Court Opinion

ID: 3575429
Source: CourtListenerOpinion
Date Created: 2016-07-05 23:27:49.237779+00
Date Added: 2024-06-11T13:51:44.092466
License: Public Domain

Robert J. Leader, Esq. Village Attorney, Gouverneur
You have indicated that the procedure has been commenced for annexation by the Village of Gouverneur of certain lands located in the Town of Gouverneur. According to your letter, the legislative bodies of the town and village have approved the proposed annexation. You have indicated that there are no residents in the area of the town that is proposed to be annexed to the village. Your question is whether under these circumstances an election must be held in the area proposed to be annexed.
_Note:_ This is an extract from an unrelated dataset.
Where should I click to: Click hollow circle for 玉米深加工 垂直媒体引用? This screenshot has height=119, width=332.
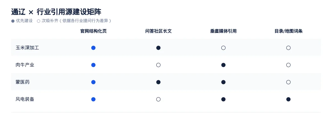point(223,48)
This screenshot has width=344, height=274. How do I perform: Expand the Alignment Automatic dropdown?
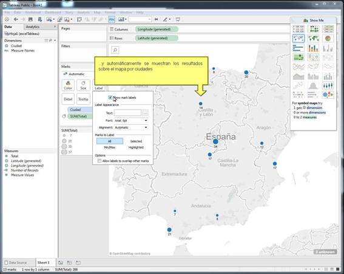point(131,127)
The procedure for annexation of territory by a local government is defined by law. Under the State Constitution:
  "No local government or any part of the territory thereof shall be annexed to another until the people, if any, of the territory proposed to be annexed shall have consented thereto by majority vote on a referendum and until the governing board of each local government, the area of which is affected, shall have consented thereto upon the basis of a determination that the annexation is in the over-all public interest. The consent of the governing board of a county shall be required only where a boundary of the county is affected. On or before July first, nineteen hundred sixty-four, the legislature shall provide, where such consent of a governing board is not granted, for adjudication and determination, on the law and the facts, in a proceeding initiated in the supreme court, of the issue of whether the annexation is in the over-all public interest" (Art IX, § 1[d]).
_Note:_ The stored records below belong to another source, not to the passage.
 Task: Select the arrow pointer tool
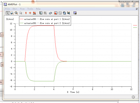point(8,13)
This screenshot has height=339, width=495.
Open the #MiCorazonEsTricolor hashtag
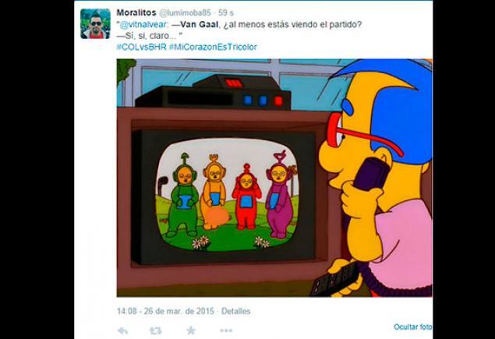click(213, 47)
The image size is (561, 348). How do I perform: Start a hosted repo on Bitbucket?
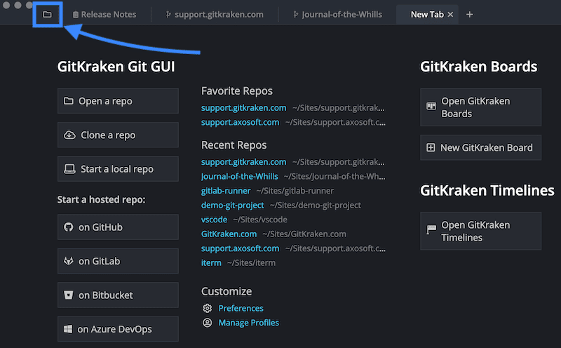point(118,295)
The procedure for municipal annexation is found in Article 17 of the General Municipal Law. The municipal annexation procedure is commenced by petition (id., § 703). The governing bodies of the local governments containing the territory to be annexed and the governing body of the annexing local government are empowered to approve the proposed annexation (id., § 711). If one or more, but not all, of these local governments involved disapprove the proposed annexation, an approving local government may commence an action in the appropriate appellate division for a determination whether the proposed annexation is in the over-all public interest (id., § 712). In the event that the proposed annexation is approved in either of the two above ways, it is then required that each city, town and village in which the territory to be annexed is situated, call a special election to determine whether annexation shall be approved (id., § 713). Qualified voters residing in the territory proposed to be annexed may vote in this election.
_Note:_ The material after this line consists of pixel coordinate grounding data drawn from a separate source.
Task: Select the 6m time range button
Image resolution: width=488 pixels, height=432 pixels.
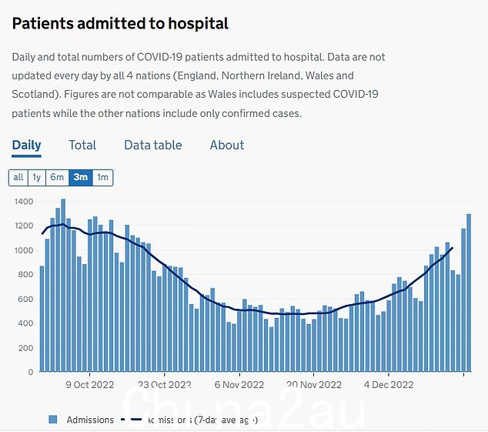Action: (57, 178)
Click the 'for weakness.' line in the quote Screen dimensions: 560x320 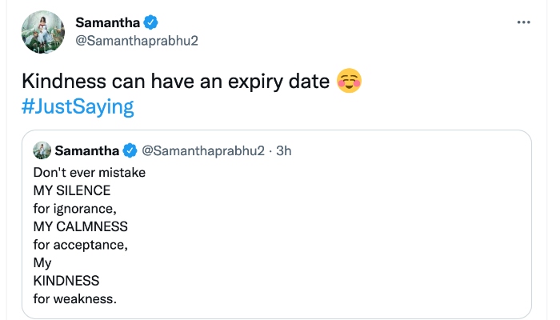tap(75, 298)
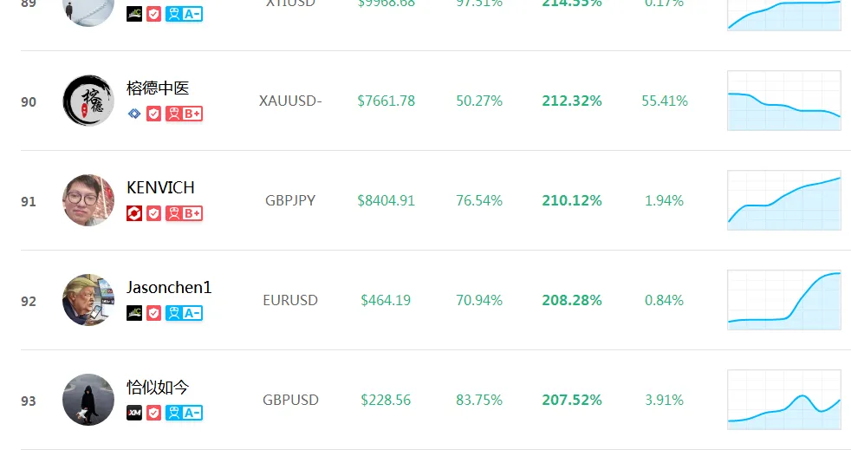
Task: Open the 恰似如今 trader profile name
Action: [158, 387]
We have stated this latter provision carries out the requirement in the Constitution that "the people, if any, of the territory proposed to be annexed" must approve the annexation. We have construed the constitutional and statutory provisions as meaning that if there are people residing in the territory proposed to be annexed, their consent by majority vote on a referendum must be obtained, and conversely if there are no people residing in such territory, no election need be held (1965 Op Atty Gen [Inf] 145). The Constitution requires the consent of the people, if any, of the territory proposed to be annexed (ibid.; see also, 1982 Op Atty Gen [Inf] 116).
We conclude that an election need not be held in the territory proposed to be annexed, where there are no persons residing in this territory.